Enterface10 Project Proposal Hand Puppet

eNTERFACE’10 Project Proposal
Vision based Hand Puppet

Leaders: Lale Akarun, Rainer Stiefelhagen, Hazım Kemal Ekenel
Participants: Cem Keskin, İsmail Arı, Lukas Rybok, Furkan Kıraç, Yunus Emre Kara, Neşe Alyüz


In this project, a virtual 3D puppet will be animated by visually tracking the bare hand of a performer. The performer will manipulate the digital puppet via predefined hand movements that are akin to the ones used in traditional hand puppetry. Hand puppets are traditionally worn like a glove on the hand and controlled by moving fingers, which are directly translated into movements of the limbs and body parts of the puppet. In this digital version of the same act, the performer will not use actual puppets, gloves or markers.
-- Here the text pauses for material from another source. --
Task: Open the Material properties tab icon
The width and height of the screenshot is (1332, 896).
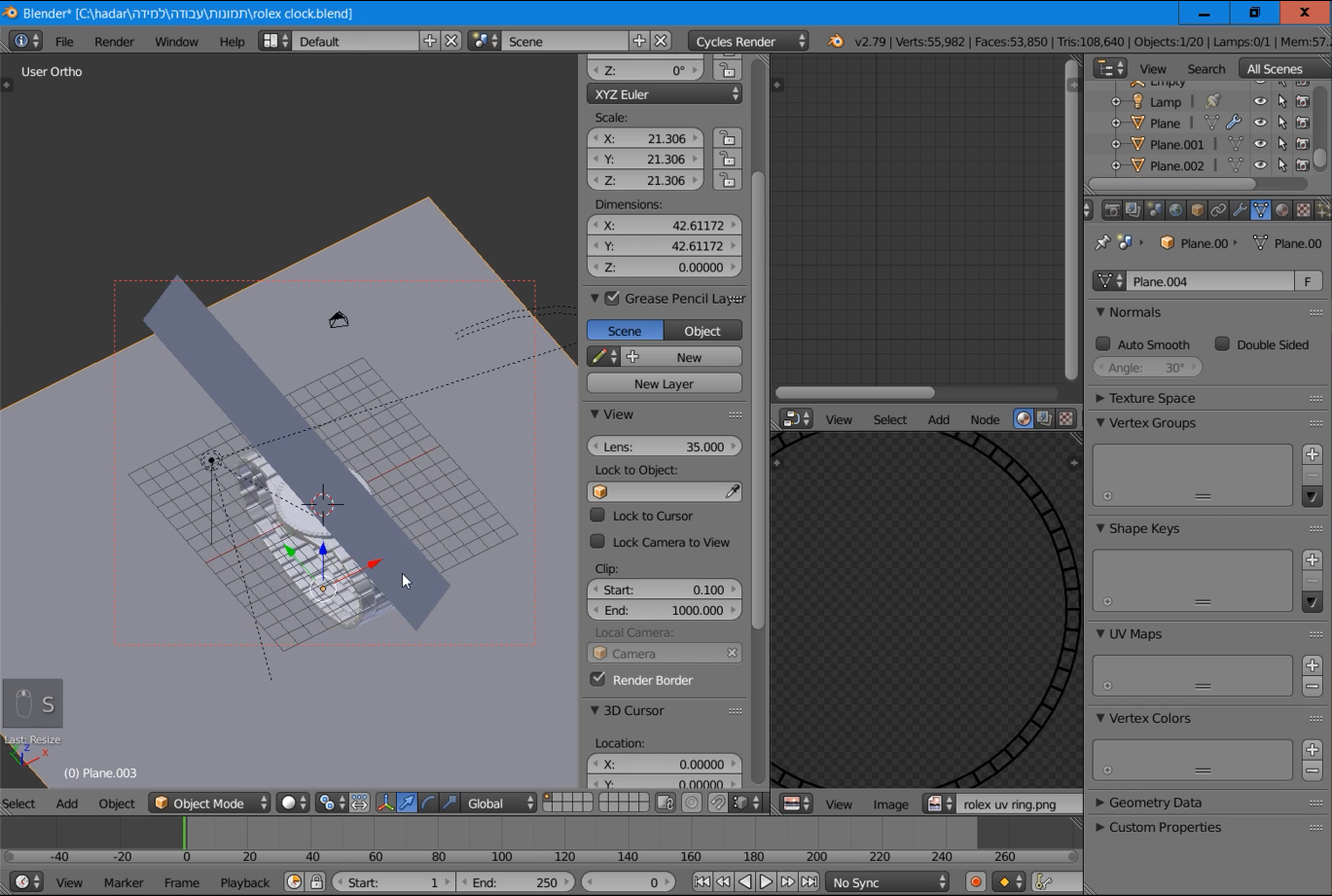Action: [1282, 210]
Instead, the bare hand of the performer will be tracked by one or more cameras in real-time, and the estimated hand posture will be mapped in an intermediary step to the animation parameters of the digital puppet. Also, upon performing some predefined hand gestures, i.e. some combinations of changes in hand posture and motion, the system will initiate complex sequences of animations that will enrich the performance. The puppet will be immediately animated, allowing the performer to have visual feedback. Moreover, using a separate camera, the facial expressions of the performer will be tracked, recognized and mapped onto the puppet as well.

Project Objectives

The main objective of this project is to design and implement a real-time vision-based hand tracking system that does not rely on other sensors or markers. To establish a working system, a large database will be created during the workshop. To visualize the results and make the emphasis on the real-time efficiency of the system, a digital hand puppetry system will be realized.

Tracking all the joints and angles of the hand correctly is a hard problem, since hands are articulated objects with very high degrees of freedom. Moreover, digital puppetry implies that the process should be real-time, and very robust (as the actual aim is entertainment), further complicating the problem. Therefore, most approaches in literature include some kind of markers (colored bands, gloves) or sensors (data gloves, accelerometers).

Some recent works suggest that it is possible to estimate the hand parameters with a high degree of precision in real-time. These works mostly rely on data driven modeling of the hand parameters and therefore, their success is mainly based on the dataset. Inspired from these approaches, we will collect (or synthetically generate) a large database of precise hand postures as a part of the project.

Such a database will prove to be useful not only for this project, but for many other applications that rely on hand gesture tracking and recognition, like sign language and HCI.

In order to ensure that the end result is eye pleasing, noise will be filtered using traditional methods such as Kalman filter. Moreover, it is likely that the frame rate of the tracking and estimation process will cause stuttering of the animation or jumps, if it is not fast enough (which is the likelier scenario, given the compexity of the problem). Therefore, a control hierarchy will be defined. For instance, at the coarsest level, the centroid and rotation of the hand, i.e. global parameters will be estimated. These parameters can be directly mapped to the puppet to guarantee a fluent animation with a higher response rate. Subsequently, the rest of the parameters will be estimated with a lower priority in parallel and mapped onto the puppet. The virtual puppet can be designed to make the most of this approach, allowing the same control hierarchy to be directly mapped onto its limbs.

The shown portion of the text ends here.